The French firm was cautious on the year ahead, declining to give firm forecasts and betting on stable tire markets with a risk of waning demand. But investors cheered the profit figures, driving the stock up more than five percent.
Michelin said net profit almost doubled to 580.8 million euros ($624.5 million) from 296 million in 2001, or up 96 percent to 614.5 million euros before minority interests, adding it had swerved past a key operating margin target.
Lower interest and tax charges than in 2001 and an exceptional capital gain from real estate sales in North America helped flatter the bottom line, the firm said in a statement.
A three-year belt-tightening plan began to pay off in 2002, helping Michelin lift operating profit and weather an industry downturn that has hurt some rivals.
And price increases also helped swell margins, as did a strategy of focusing on more lucrative top-end tires and on selling more tires direct to individuals rather than carmakers, although all this was tempered by unfavorable exchange rates.
Michelin, also famed for its upscale restaurant guides, said it would not give firm forecasts for 2003 due to uncertain economic and geopolitical conditions but said it aimed to keep improving performance.
"It's an uncertain road ahead in 2003," Chairman Edouard Michelin told a news conference. "But that does not undermine our confidence in being able to continue to improve performance at all levels," he added, confirming a target of 10 percent operating margin in 2005 if markets return to normal.
Michelin, whose chairman is striving to turn what was once a staid family firm into the world's top tyre maker, took a hit earlier this month when Standard & Poor's rating agency said it could downgrade its credit rating due to unfunded pension liabilities.
The company said it made additional pension contributions to the tune of 347 million euros in 2002, mostly in north America, and may have to pay more in social costs this year.
But Chief Financial Officer Michel Rollier said cashflow of 1.2 billion euros in 2002 would comfortably cover requirements and stressed its financial position was sound.

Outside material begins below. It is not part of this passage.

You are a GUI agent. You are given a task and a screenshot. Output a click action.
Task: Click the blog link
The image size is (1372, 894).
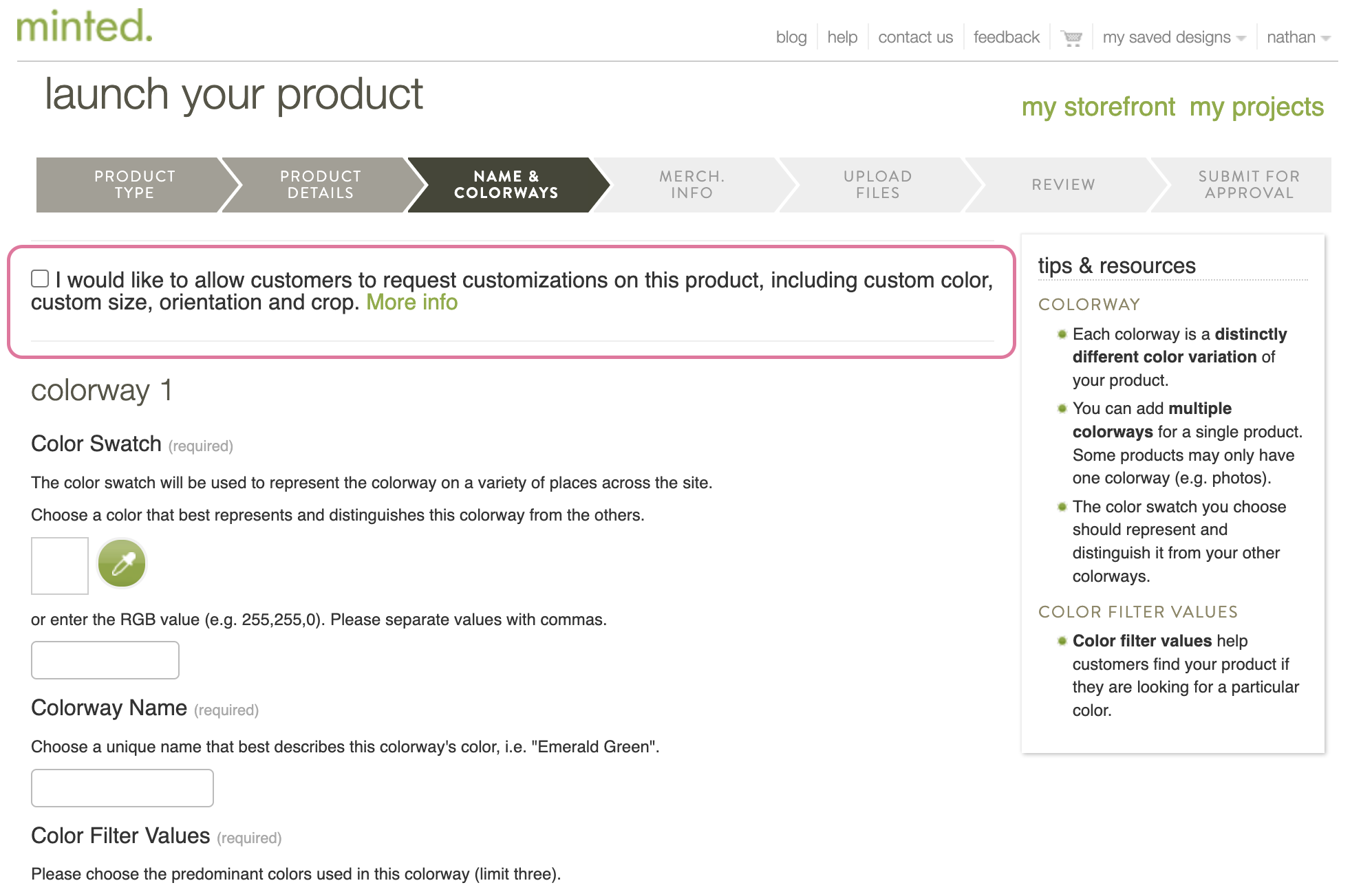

Operating profit for full-year 2002 totalled 1.225 billion euros compared with 1.04 billion in 2001. That was good for an operating margin of 7.8 percent, up from 6.6 percent in 2001 and above the firm's target of 7.0 to 7.4 percent.
A consensus of 18 analysts polled by the French firm had predicted operating profit would rise almost nine percent to 1.13 billion euros, with net profit before minority interests up 46 percent to 458 million euros.
Michelin said earlier this month full-year sales slipped 0.8 percent as weak U.S. and Latin American currencies bit into revenues, although sales by volume motored higher, mainly thanks to strong sales of truck tires.
Michelin said it expected tyre markets to remain stable in 2003 but with a risk of decline, adding raw material prices would likely increase, but that a weakening U.S. dollar versus the euro would offset this.
VIBOURG CHARGE SEEN IN 2003
This year's bottom line would likely be hit by a one-off charge of more than 50 million euros in goodwill amortisation for the acquisition last September of Danish group Vibourg's European tire distribution assets, CFO Rollier told Reuters.
The firm cut debt in 2002 by one billion euros to 3.81 billion, and said it would invest one billion euros in 2003.
The figures come after French carmakers PSA Peugeot Citroen and Renault both posted robust full-year earnings but cautioned they expected little growth next year as the western European car market continues to shudder.
Japanese tire-making rival Bridgestone posted a 161 percent surge in net profit on Friday, confirming its comeback after a massive recall at its Firestone unit.